Task objective
Reproduce the records below, requests included, starting with the line that contains "Screen dimensions: 1372x891" and going on through the line that contains "coord(240,71)", both ends included. Shift every coordinate in the answers by -108, and leave all numbers in the requests unchanged.
++++
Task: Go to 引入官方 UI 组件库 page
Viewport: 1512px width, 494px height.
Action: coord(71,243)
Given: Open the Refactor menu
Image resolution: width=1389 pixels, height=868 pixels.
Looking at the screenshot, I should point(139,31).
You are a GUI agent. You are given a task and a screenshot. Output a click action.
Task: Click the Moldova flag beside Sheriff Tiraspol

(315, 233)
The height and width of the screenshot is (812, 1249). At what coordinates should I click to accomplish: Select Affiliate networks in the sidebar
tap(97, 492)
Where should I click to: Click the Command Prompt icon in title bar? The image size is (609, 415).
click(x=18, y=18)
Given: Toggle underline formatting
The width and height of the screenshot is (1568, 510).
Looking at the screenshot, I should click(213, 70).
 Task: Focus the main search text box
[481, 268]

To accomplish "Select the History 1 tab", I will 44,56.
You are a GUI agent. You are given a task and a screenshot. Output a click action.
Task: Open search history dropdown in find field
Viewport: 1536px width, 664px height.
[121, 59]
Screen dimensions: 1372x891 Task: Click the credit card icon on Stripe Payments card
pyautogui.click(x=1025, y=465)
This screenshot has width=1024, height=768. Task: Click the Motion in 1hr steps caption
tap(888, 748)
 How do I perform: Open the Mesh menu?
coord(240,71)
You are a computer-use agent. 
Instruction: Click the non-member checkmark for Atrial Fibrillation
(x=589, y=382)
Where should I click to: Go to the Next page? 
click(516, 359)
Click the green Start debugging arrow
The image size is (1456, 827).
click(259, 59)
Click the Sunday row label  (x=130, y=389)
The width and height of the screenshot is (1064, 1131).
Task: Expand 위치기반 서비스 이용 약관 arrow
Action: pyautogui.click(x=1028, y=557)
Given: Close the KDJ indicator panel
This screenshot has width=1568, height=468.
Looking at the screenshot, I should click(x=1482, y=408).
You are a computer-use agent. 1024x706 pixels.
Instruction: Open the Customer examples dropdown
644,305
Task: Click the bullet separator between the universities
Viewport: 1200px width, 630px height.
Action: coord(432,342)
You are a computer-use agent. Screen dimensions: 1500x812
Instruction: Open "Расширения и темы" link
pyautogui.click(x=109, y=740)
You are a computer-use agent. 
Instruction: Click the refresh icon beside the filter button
++++
Reply to the task
Screen dimensions: 1372x891 Task: Click the credit card icon on Stripe Payments card
pyautogui.click(x=917, y=357)
This screenshot has width=1024, height=768. Task: Click the Motion in 1hr steps caption
tap(780, 640)
 How do I perform: Open the Mesh menu?
coord(132,-37)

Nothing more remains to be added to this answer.